Let Hope Die!

By Maria Padhila

A good share of poly people say they knew they were poly because they never wanted to break up with anyone. I’m still friends with almost all my exes, and I would climb right back in with most of them if it seemed like a smart and fun thing to do. I don’t have so many great people in my life that I can afford to let any go — if I really like someone, I crave to know who they are, what they’re up to, what’s moving them nowadays.

Poly Paradise at Burning Man. Photo by Eric.
Poly Paradise at Burning Man. Photo by Eric.

But over the past year I’ve had to begin pulling away from some relationships — some I didn’t know if I wanted to be in in the first place, some I was in out of obligation and duty as well. As Samhain and the season for letting go comes around again, I realize what I’m releasing isn’t the relationship, which really didn’t exist. It’s the hope and dream of a relationship.

There are people in my life about whom I berate myself for not reaching out, for not buying all the presents at the right times (I am terrible about presents, can’t stand giving or receiving them, and the people who really know and love me know that and rarely get me things), for being distant. Then I realize with a shock that they haven’t reached out to me, either. Why am I the one in the wrong, then?

The form of some of these relationships I’m letting go of hasn’t changed. It still looks like we’re doing and saying the same things. They may not know it’s different. But I’ve pulled out my energy, and pulled out my hope that the relationship could be anything real.

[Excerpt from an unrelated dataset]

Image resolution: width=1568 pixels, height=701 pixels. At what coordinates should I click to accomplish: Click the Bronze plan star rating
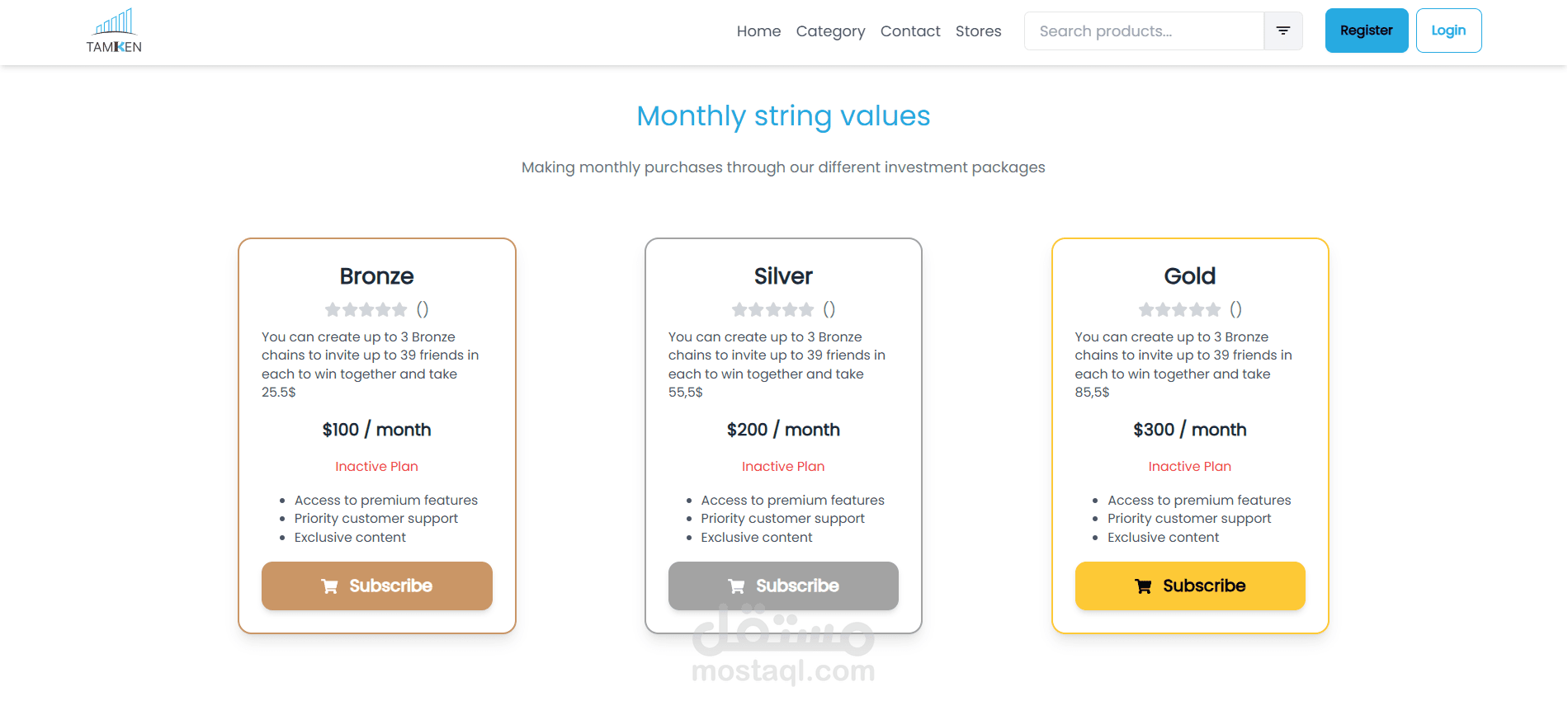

For instance, more than 10 years ago, my father was diagnosed with cancer. We have always had a difficult relationship, though it wouldn’t look that way to outsiders. During a phone call, I made the mistake of being honest — I said perhaps this would give him a chance to go back to being an artist in a way he had always denied himself since leaving school. He laughed disparagingly and said that was a stupid thing to say. (I had forgotten that real men aren’t artists.)